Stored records
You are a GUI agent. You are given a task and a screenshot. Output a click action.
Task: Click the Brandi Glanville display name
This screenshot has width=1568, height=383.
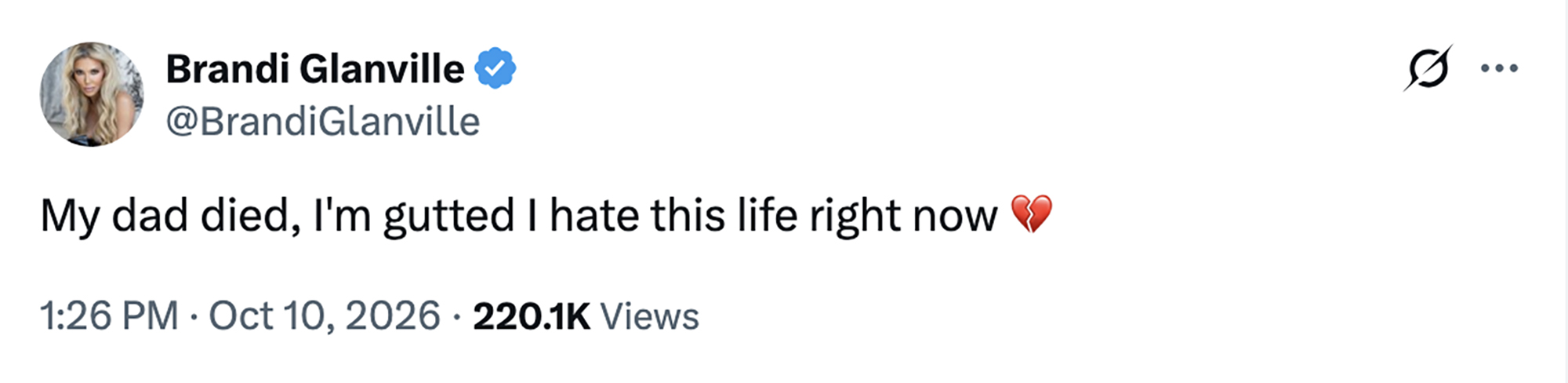coord(315,69)
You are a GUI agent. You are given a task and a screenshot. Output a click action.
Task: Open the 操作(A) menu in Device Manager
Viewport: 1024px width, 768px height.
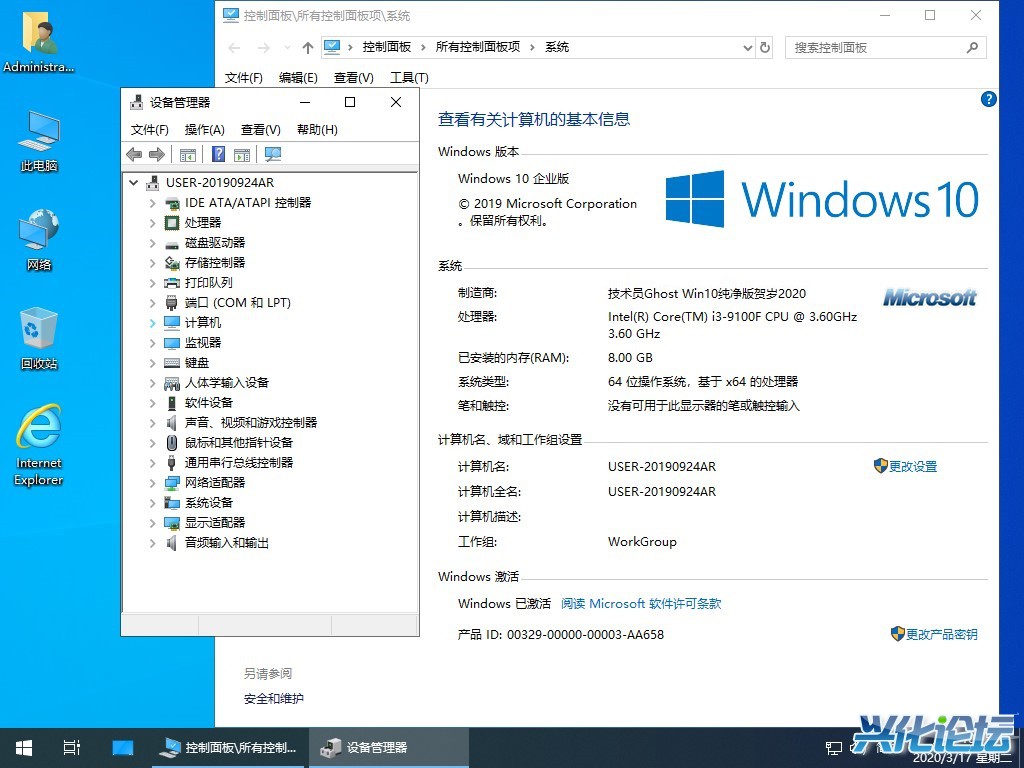coord(204,130)
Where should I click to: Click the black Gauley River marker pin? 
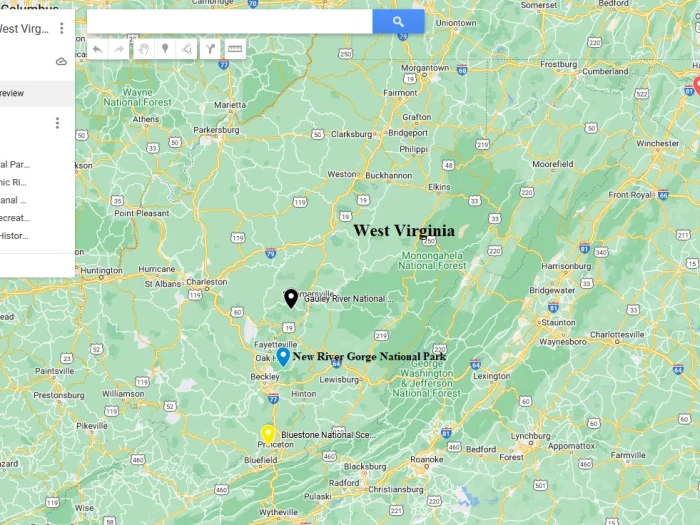pos(291,298)
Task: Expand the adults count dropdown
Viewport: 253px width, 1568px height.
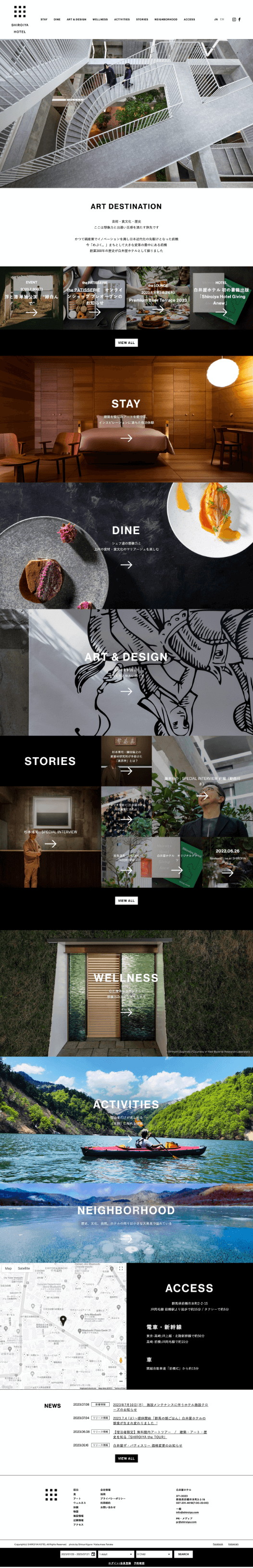Action: click(x=115, y=1554)
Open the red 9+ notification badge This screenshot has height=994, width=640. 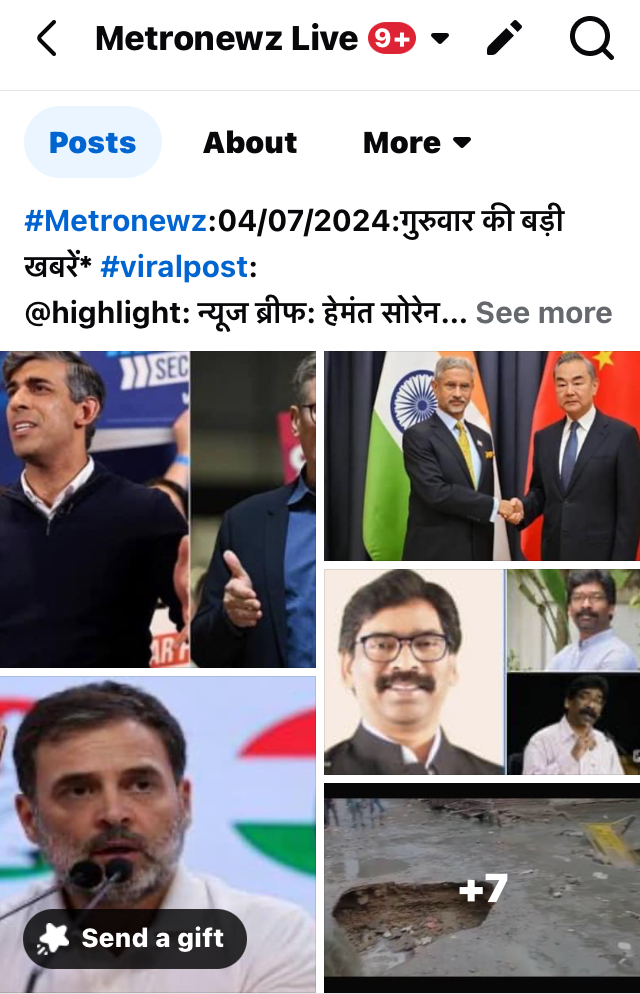point(392,39)
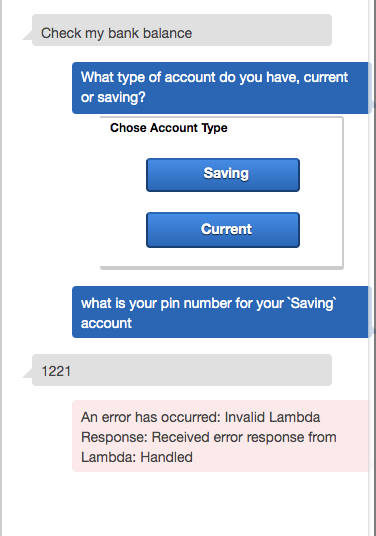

- **Exercise instructions**
Every line from the top of the entries through the line that holds "Task: Expand the adults count dropdown" is to be quoted exactly, please, and nothing else; omit the pictures.

- **The completed task**
You are a GUI agent. You are given a task and a screenshot. Output a click action.
Task: Click the Brandi Glanville display name
This screenshot has width=1568, height=383.
coord(315,69)
You are a GUI agent. You are given a task and a screenshot. Output a click action.
Task: Open the 操作(A) menu in Device Manager
Viewport: 1024px width, 768px height.
coord(204,130)
Where should I click to: Click the black Gauley River marker pin? 
pos(291,298)
Task: Expand the adults count dropdown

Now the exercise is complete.